萧瑶身子腾空,也不能长久停留,自然咬了一下之后,就掉落地面。
符瑾扬起的手也没有落下,他终究是不忍,
略一迟疑,却瞬间转怒为喜。
这小东/西怎么这么生气?难道是……
他看了看灵徽道姑半果的身子,突然意会到了什么,
怒气瞬间烟消云散,唇畔甚至浮现出一抹揶揄。
是了,她并非一只小猫咪,而是顺天府女仵作萧瑶。
她完全听得懂他们的对话,也分得清尊卑。
但她居然胆敢这么做,想必是真的发怒了。
她为何发怒?是在吃醋呢?亦或仅仅正义感作祟?
可无论哪一种,都让符瑾生气不起来。
这猫丫头,一直都有着一股不同寻常的勇气。
符瑾邪魅的嘴角上翘,似笑非笑,令人辨不清是喜或怒,
扬起的手,握成拳收回来,眼神却淬放出利箭警告。
萧瑶同时也立刻醒悟,他是天子,冒犯了他,是有可能被当场掌毙的啊。
她迟疑了下,蹲坐在地上,萌萌的眼睛带着困惑,仰视着符瑾,
似乎在乖巧等待他下一步的举动,又像是在监督他的下一步举动。
“陛下,贫道是修道之人,这又是庵庙,在此冒渎神灵,恐遭祸端,还请陛下容贫道穿回衣裳吧。”灵徽道姑羞愧难当,小脸红得像熟透了的苹果。
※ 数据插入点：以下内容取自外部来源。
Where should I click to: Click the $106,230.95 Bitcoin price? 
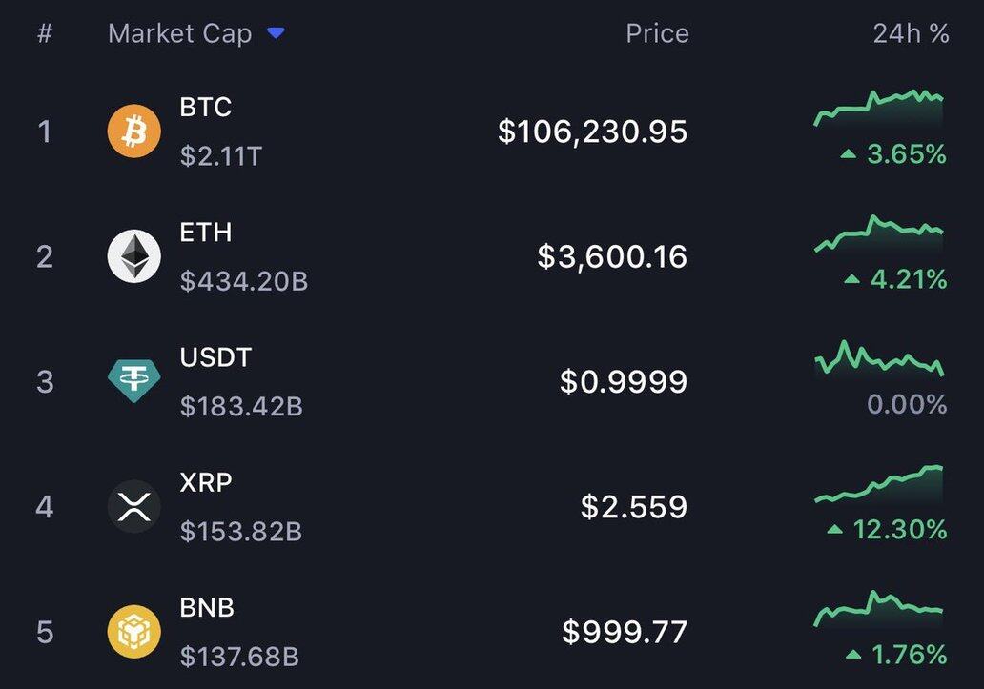tap(592, 132)
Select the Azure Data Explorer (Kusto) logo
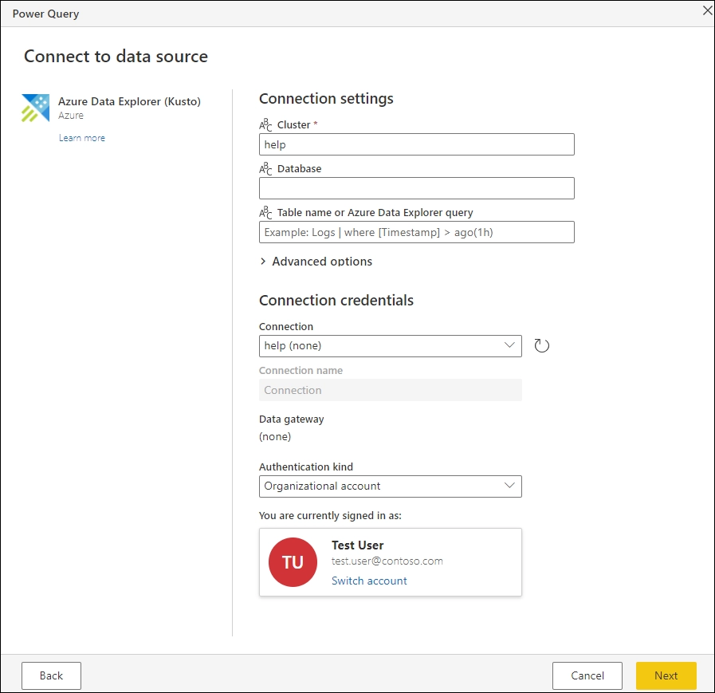 34,108
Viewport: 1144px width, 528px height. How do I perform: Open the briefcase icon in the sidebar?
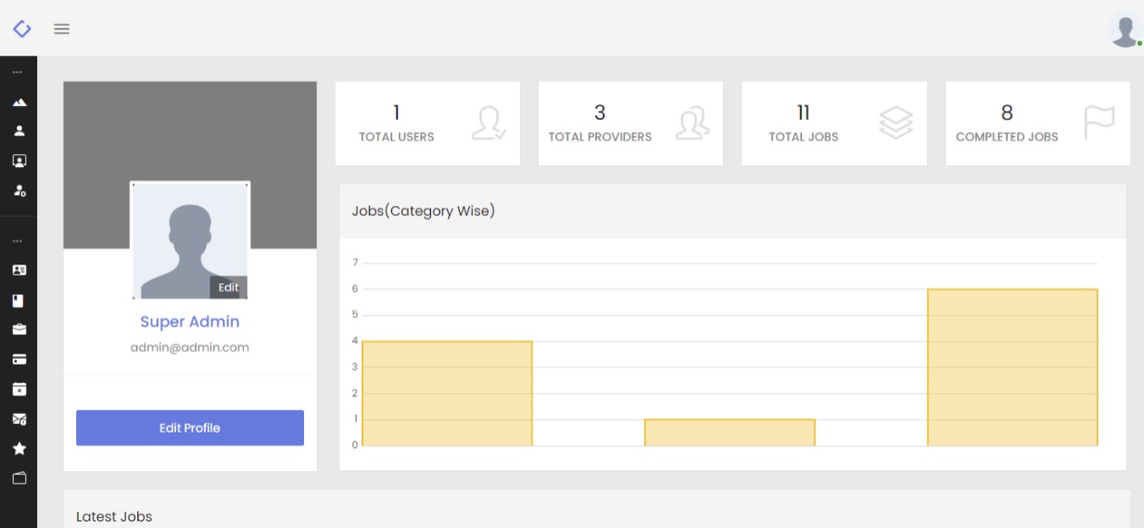pos(19,329)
她紧紧抓着往下落的道袍,心扑通扑通跳着,萧瑶都能听见。
符瑾将视线从萧瑶身上移到了灵徽道姑的左肩胛骨上,
那儿,赫然可见一朵盛开的莲花,粉色圣洁的莲,带着底座,就像是菩萨所坐的莲花台似的。
“你肩胛骨上的莲花,是怎么来的?”
“哦,”灵徽道姑这才明白符瑾剥衣的用意,松了口气,“这个本来就有,贫道并不知道从何而来。贫道已然失忆,之前的事不记得,猜测大概是打娘胎里来的吧。”
“不,”符瑾近前一步,伸出手指头,放在那朵莲花上摩娑,“这,明显带有突/起的红肉,可不像是先天的,应是后天所伤。”
“回陛下,这真的不知道,贫道失忆了。”灵徽道姑只是反复强调这一点。
而后,她又小心翼翼追问:“陛下,贫道能穿回衣服了吗?”
她最关心的当然是这个问题。
萧瑶这时也已经回味过来,知道冤枉符瑾了。
可符瑾也真是的,想要看个胎记,也犯不上直接剥人家道姑的衣裳啊。
让别的姑娘帮忙看看不行?
难道真是霸道地认为全天下的未婚女子都该是他的女人?
咳,不过想想,这里也的确没有别的女子,除了她这只猫,全都是清一色男子。
“喵,”萧瑶用爪子去抓符瑾的袍角。
符瑾不免垂下眼皮看,只见萧瑶站立起来,两只前爪抓住他的袍子,仰着头眼巴巴看着他,炫魅的眼睛里写满“乞求”二字。
这竟是一种求抱的姿态,太难得了,符瑾惊喜之下,没有任何犹豫,立刻弯腰抱起小东/西。
萧瑶立刻扭头去看那肩胛骨上的莲花,瞪大眼睛仔细辨认,究竟是胎记还是后天所伤。
符瑾唇畔那抹笑意,瞬间消失得无影无踪。